*Problem requirements*: Up to and including the line with "You are a computer-use agent. This", repeat every line of the listing exactly, beginning at the first.

*Data to examine*:
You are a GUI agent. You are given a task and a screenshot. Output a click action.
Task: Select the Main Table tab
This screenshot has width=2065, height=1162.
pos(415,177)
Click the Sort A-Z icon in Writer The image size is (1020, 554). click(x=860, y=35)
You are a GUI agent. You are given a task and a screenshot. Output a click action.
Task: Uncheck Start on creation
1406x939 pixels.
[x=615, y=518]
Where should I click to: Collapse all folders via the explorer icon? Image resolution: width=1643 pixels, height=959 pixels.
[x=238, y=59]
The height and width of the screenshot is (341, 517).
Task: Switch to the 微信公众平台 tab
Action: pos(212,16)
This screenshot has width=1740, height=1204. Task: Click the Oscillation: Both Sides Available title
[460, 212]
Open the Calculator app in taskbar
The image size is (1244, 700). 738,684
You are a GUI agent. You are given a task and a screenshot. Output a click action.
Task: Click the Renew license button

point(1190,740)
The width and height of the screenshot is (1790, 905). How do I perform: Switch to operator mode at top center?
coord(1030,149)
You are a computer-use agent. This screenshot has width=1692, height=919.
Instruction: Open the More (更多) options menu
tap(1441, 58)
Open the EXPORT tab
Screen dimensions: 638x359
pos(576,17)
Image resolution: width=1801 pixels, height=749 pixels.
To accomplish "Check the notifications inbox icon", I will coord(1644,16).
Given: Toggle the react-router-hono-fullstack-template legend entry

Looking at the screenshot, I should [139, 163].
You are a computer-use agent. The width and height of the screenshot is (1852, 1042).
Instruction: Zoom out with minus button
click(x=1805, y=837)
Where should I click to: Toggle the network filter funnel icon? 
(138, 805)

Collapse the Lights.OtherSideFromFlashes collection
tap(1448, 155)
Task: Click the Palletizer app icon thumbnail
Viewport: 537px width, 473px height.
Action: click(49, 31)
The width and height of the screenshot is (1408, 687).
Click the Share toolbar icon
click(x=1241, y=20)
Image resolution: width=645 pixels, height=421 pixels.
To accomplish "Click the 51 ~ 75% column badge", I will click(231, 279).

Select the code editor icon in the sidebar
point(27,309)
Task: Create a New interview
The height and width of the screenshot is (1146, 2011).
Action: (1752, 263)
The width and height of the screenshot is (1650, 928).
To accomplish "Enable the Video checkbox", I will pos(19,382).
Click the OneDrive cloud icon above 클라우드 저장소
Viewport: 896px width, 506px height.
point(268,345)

*Answer for this exercise*:
You are a GUI agent. You are given a task and a screenshot. Output a click action.
Task: Select the Main Table tab
This screenshot has width=2065, height=1162.
pos(415,177)
Click the Sort A-Z icon in Writer The image size is (1020, 554). click(x=860, y=35)
You are a GUI agent. You are given a task and a screenshot. Output a click action.
Task: Uncheck Start on creation
1406x939 pixels.
[x=615, y=518]
Where should I click to: Collapse all folders via the explorer icon? Image resolution: width=1643 pixels, height=959 pixels.
[x=238, y=59]
The height and width of the screenshot is (341, 517).
Task: Switch to the 微信公众平台 tab
Action: pos(212,16)
This screenshot has width=1740, height=1204. Task: Click the Oscillation: Both Sides Available title
[460, 212]
Open the Calculator app in taskbar
The image size is (1244, 700). 738,684
You are a GUI agent. You are given a task and a screenshot. Output a click action.
Task: Click the Renew license button

point(1190,740)
The width and height of the screenshot is (1790, 905). How do I perform: Switch to operator mode at top center?
coord(1030,149)
You are a computer-use agent. This screenshot has width=1692, height=919.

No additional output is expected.